Una delle prime cose che appare sui titoli di testa è la dedica a suo padre Ugo: “padre, maestro, amico”, come lo definisce nella scritta.

«Papà se ne andò durante il montaggio di Ultrà (Ugo Tognazzi morì il 27 ottobre 1990, nda). Gli era molto piaciuto Piccoli equivoci e pochi giorni prima della morte mi chiese quando gli avrei fatto vedere il film. Gli dissi che potevo farglielo vedere anche subito, ma che se aspettava un paio di settimane glielo avrei proiettato finito, anche con le musiche inserite. E invece poi quella mattina arrivò quella telefonata e non potè vederlo. Padre, maestro, amico. Non saprei davvero in quale ordine mettere quelle tre parole».

Quello del 1991 era un altro calcio, molto distante da oggi, la Roma era quella di Desideri, Rizzitelli, Nela, Giannini, c’erano ancora solo tre stranieri, un’altra epoca.

«Di fatto lo era, perché non c’erano Sky o Mediaset e se volevi vederti una partita dovevi andare fisicamente allo stadio, non potevi stare a casa sul divano. Ero un modo diverso di vivere il tifo, c’era un bisogno incredibile di entrare in quei colori, di tifare, di fare parte. E c’era un investimento emotivo molto forte per il tifoso».

Finito il montaggio, Ultrà venne selezionato per il Festival di Berlino nel 1991, dove vinse l’Orso d’argento per la regia, ex aequo addirittura con Il silenzio degli innocenti di Jonathan Demme. Cosa ricorda di quei giorni?
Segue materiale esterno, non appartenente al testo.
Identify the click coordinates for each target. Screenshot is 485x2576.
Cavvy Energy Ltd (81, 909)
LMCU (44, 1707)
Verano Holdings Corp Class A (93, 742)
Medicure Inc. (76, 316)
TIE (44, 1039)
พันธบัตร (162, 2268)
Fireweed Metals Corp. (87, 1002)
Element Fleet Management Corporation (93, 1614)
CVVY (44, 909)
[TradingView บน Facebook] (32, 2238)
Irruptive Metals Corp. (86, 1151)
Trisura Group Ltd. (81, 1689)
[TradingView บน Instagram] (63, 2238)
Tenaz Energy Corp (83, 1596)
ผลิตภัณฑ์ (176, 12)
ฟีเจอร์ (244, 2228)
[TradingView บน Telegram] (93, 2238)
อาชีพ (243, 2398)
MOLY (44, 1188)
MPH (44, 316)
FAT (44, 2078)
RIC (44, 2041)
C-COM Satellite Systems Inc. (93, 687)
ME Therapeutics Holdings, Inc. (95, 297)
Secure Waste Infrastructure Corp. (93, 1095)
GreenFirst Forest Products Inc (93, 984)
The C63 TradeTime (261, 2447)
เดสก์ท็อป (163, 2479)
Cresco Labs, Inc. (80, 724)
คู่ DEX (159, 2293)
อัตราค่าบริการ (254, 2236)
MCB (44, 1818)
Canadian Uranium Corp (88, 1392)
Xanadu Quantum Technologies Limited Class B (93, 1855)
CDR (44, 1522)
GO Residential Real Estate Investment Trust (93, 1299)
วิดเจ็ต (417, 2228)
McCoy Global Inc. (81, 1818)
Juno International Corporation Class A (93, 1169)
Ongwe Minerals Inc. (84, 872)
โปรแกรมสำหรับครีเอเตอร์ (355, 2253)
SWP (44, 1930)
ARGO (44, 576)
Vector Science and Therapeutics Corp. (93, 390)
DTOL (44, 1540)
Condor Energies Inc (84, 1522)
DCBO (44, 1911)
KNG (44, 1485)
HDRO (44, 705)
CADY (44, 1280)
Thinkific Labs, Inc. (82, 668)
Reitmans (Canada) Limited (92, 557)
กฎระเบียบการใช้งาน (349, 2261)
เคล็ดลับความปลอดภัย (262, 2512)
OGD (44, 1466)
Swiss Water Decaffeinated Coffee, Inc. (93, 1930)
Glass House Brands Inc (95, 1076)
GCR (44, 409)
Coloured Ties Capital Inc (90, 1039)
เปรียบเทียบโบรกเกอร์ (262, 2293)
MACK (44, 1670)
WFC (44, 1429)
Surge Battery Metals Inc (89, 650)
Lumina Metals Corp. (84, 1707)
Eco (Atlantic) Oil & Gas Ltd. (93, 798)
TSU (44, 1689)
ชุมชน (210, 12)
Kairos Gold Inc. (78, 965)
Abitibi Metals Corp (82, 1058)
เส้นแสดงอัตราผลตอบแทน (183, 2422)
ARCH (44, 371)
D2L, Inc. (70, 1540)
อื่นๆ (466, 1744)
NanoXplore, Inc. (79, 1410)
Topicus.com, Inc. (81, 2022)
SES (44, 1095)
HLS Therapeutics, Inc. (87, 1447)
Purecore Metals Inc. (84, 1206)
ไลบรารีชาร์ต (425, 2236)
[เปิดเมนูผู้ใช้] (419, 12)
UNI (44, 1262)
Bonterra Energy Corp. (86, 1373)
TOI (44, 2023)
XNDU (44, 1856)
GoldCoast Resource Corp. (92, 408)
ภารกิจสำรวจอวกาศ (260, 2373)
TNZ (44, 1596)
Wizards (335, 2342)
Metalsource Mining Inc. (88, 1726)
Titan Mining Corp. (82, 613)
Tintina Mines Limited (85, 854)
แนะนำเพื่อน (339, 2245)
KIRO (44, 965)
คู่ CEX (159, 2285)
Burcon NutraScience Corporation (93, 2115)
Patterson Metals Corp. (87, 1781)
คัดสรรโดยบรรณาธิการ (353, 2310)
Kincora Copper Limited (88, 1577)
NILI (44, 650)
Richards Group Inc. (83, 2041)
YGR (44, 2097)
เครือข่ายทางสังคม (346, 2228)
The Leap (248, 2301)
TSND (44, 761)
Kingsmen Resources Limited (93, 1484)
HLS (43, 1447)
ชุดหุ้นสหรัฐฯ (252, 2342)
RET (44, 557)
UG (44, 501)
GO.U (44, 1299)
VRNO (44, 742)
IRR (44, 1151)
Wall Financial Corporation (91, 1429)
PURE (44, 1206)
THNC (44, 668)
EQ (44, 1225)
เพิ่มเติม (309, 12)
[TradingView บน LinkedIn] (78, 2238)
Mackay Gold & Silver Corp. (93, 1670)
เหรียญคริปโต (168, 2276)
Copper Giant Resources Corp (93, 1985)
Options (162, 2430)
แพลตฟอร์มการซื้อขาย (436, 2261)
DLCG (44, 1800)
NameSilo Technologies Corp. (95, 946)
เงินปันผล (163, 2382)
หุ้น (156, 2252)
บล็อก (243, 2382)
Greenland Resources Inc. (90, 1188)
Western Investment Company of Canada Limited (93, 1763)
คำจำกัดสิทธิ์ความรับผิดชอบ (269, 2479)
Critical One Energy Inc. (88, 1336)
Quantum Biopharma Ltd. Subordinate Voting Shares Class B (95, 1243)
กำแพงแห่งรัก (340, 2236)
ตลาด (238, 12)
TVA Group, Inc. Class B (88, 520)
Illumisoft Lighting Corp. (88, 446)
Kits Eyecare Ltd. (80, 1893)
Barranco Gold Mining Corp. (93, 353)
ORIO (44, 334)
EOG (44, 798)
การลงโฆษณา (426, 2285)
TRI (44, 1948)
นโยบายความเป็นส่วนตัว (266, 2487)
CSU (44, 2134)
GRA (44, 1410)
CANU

«Ricordo Ricky Memphis che durante un’intervista al Tg2 disse: “Come se sta a Berlino? Che ne so, a me me pare de aver accompagnato qui qualcun altro”. Fu una grande emozione, e poi essere premiato assieme a un regista come Demme – che avrebbe anche vinto cinque Oscar con quel film – fu un’esperienza incredibile. Oggi, quando faccio vedere il mio orsetto d’argento a qualcuno, dico sempre che dall’altra parte del mondo Demme ne ha uno uguale e sta cercando di spiegare chi è l’altro regista che lo ha vinto…».